Vitamins
Vitamins, essential organic substances, play an important role in maintaining health through their involvement in basic bodily functions. Although the human body only needs vitamins in small amounts, their absence leads to significant health problems. In general, vitamins can be divided into two groups, fat-soluble and water-soluble. While the fat-soluble vitamins A, D, E and K are stored in fatty tissue, the water-soluble vitamins C, B1 B2, B3, B5, B6, B7, B9 and B12 are more easily excreted. The latter support vital functions in the energy balance, nervous system, cell metabolism and immune system. A balanced diet with a variety of fruit, vegetables, whole grains, pulses and healthy fats generally provides people with a sufficient amount of vitamins. However, various factors such as age, lifestyle, illness or medication can limit the supply of essential nutrients.

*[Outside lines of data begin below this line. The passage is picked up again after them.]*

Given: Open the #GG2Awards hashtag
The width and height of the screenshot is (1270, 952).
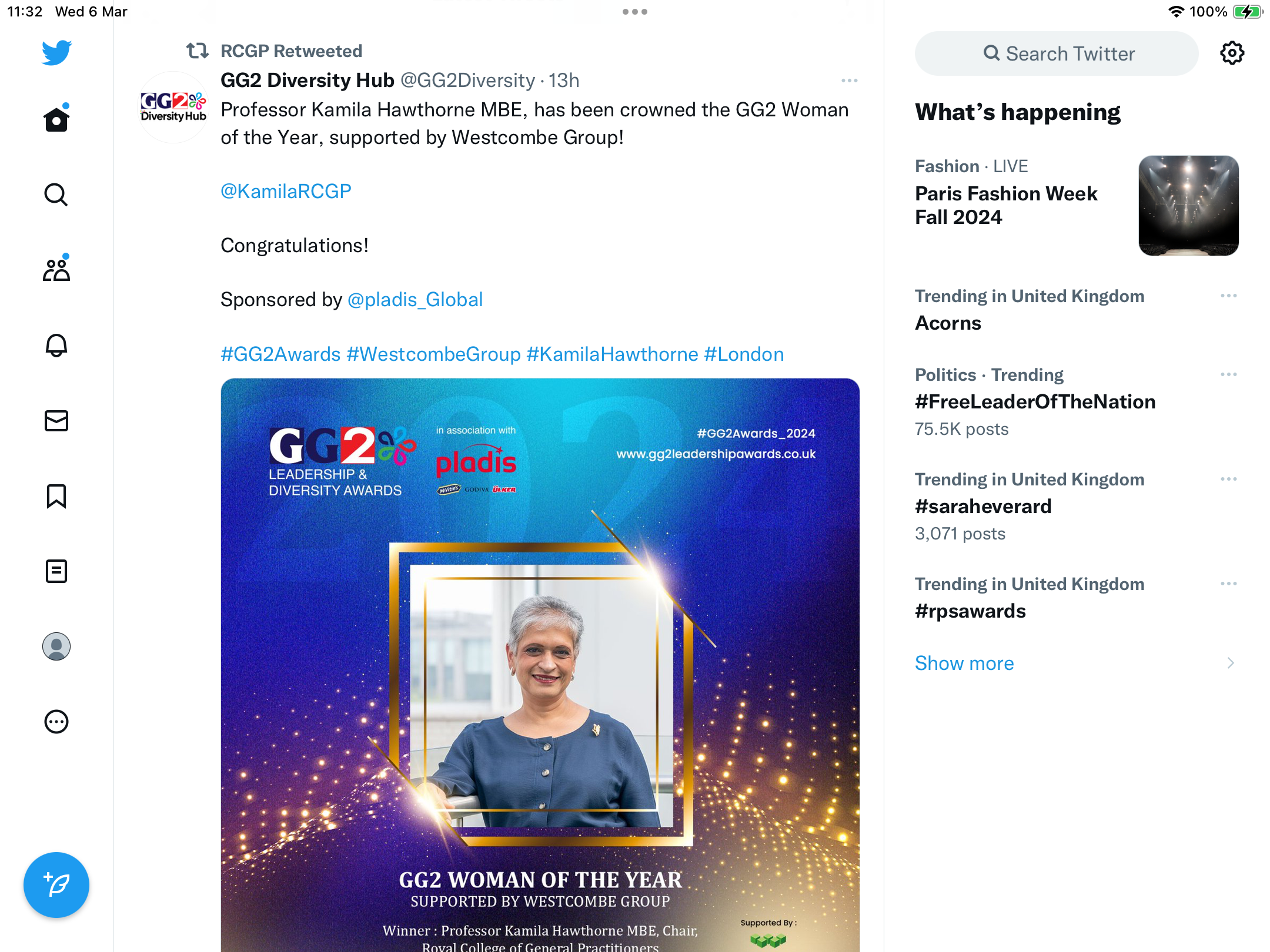Looking at the screenshot, I should pos(280,354).
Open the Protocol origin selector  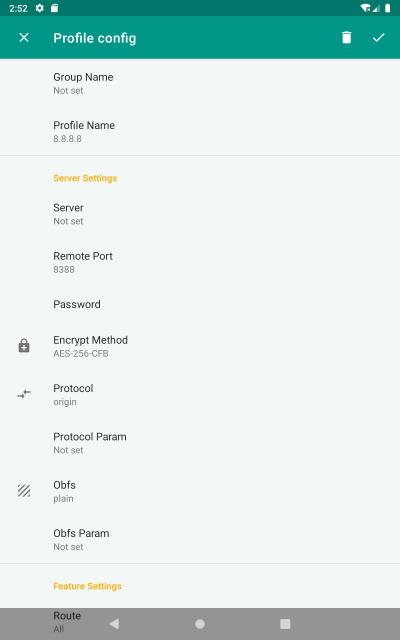(200, 394)
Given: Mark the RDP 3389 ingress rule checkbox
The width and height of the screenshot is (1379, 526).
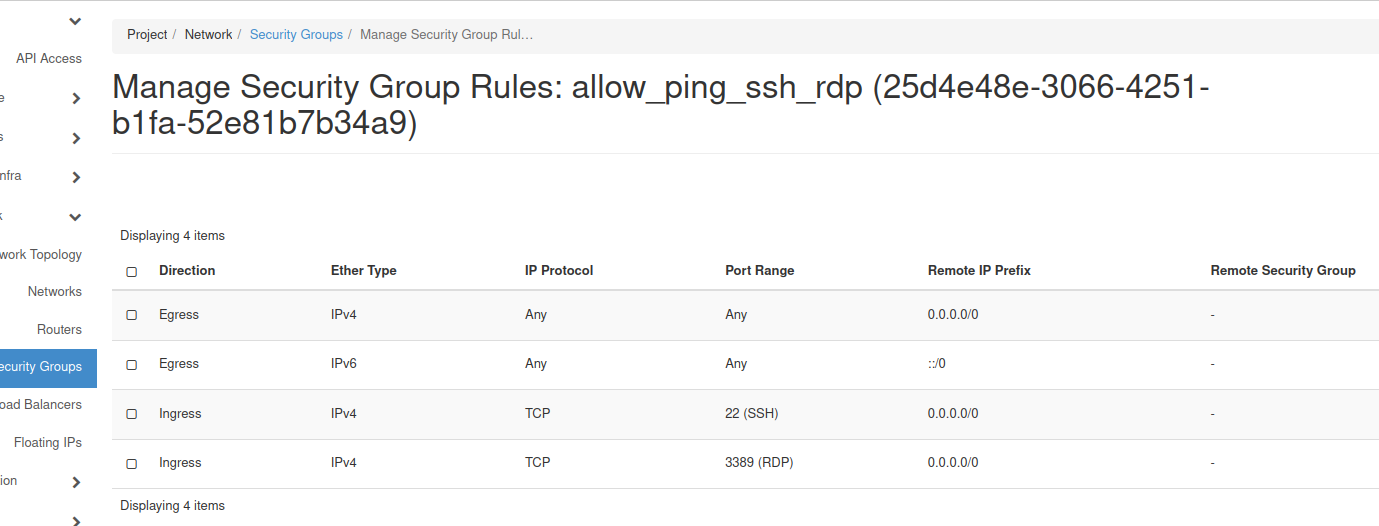Looking at the screenshot, I should click(132, 464).
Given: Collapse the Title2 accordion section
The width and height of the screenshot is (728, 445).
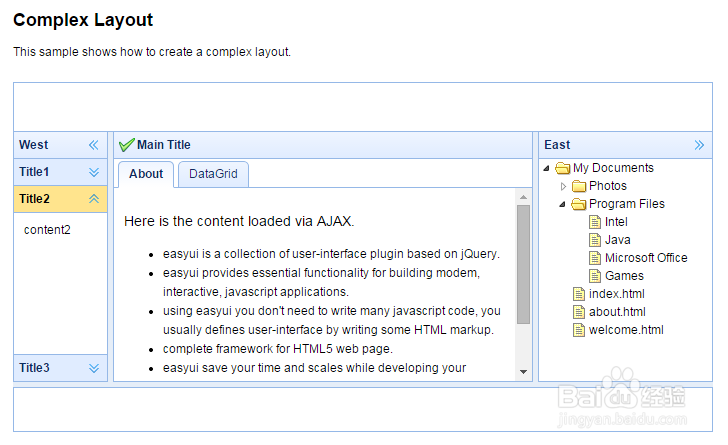Looking at the screenshot, I should coord(94,199).
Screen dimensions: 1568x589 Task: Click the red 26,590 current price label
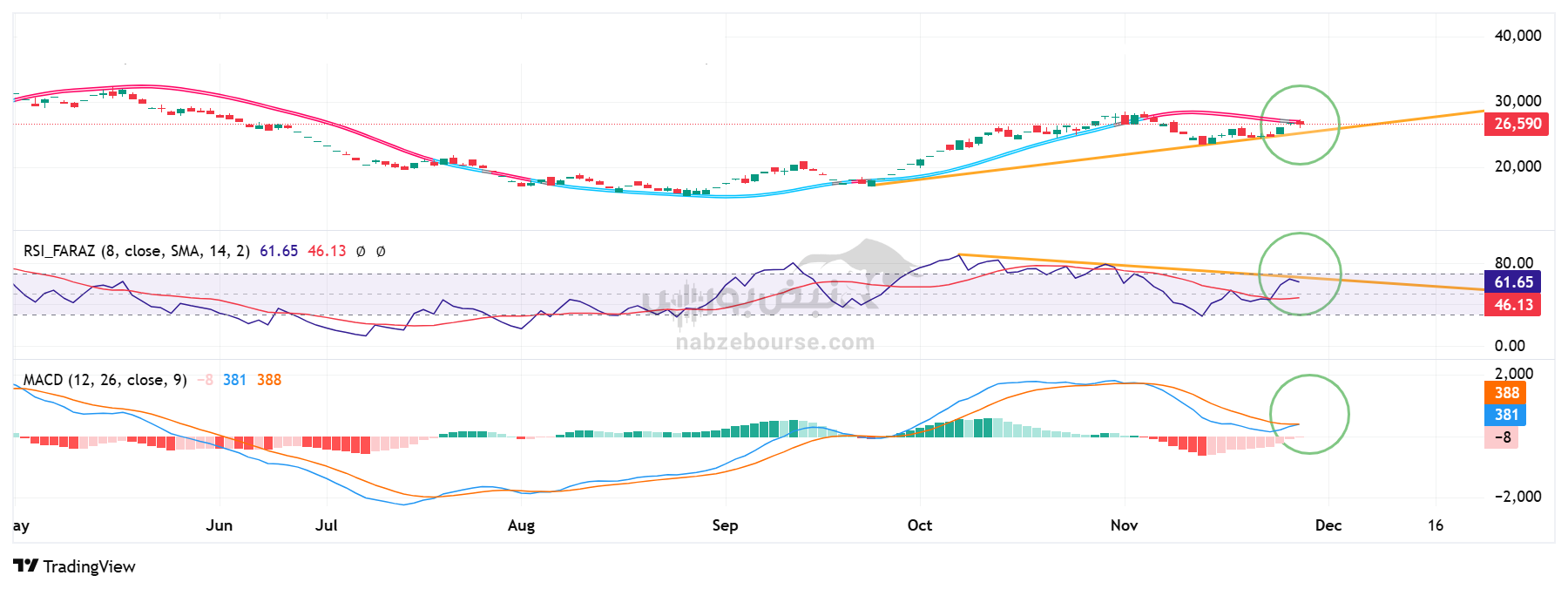pyautogui.click(x=1517, y=124)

The analysis of vitamins in food is therefore particularly interesting for consumers, but equally challenging for researchers. The Chair of Analytical Food Chemistry is primarily concerned with water-soluble vitamins from the B complex. Highly precise and sensitive modern analytical methods are used to determine pyridoxine (B6), folates (B9) and cobalamin (B12). Vitamins are generally only present in low concentrations in food and are often unstable. It is therefore necessary to develop analytical methods that combine a gentle extraction procedure with high detection sensitivity and are able to compensate for unavoidable losses during sample preparation. Stable isotope dilution analyses are therefore particularly suitable for the analysis of vitamins in food and biological samples, which is why our focus is on these methods.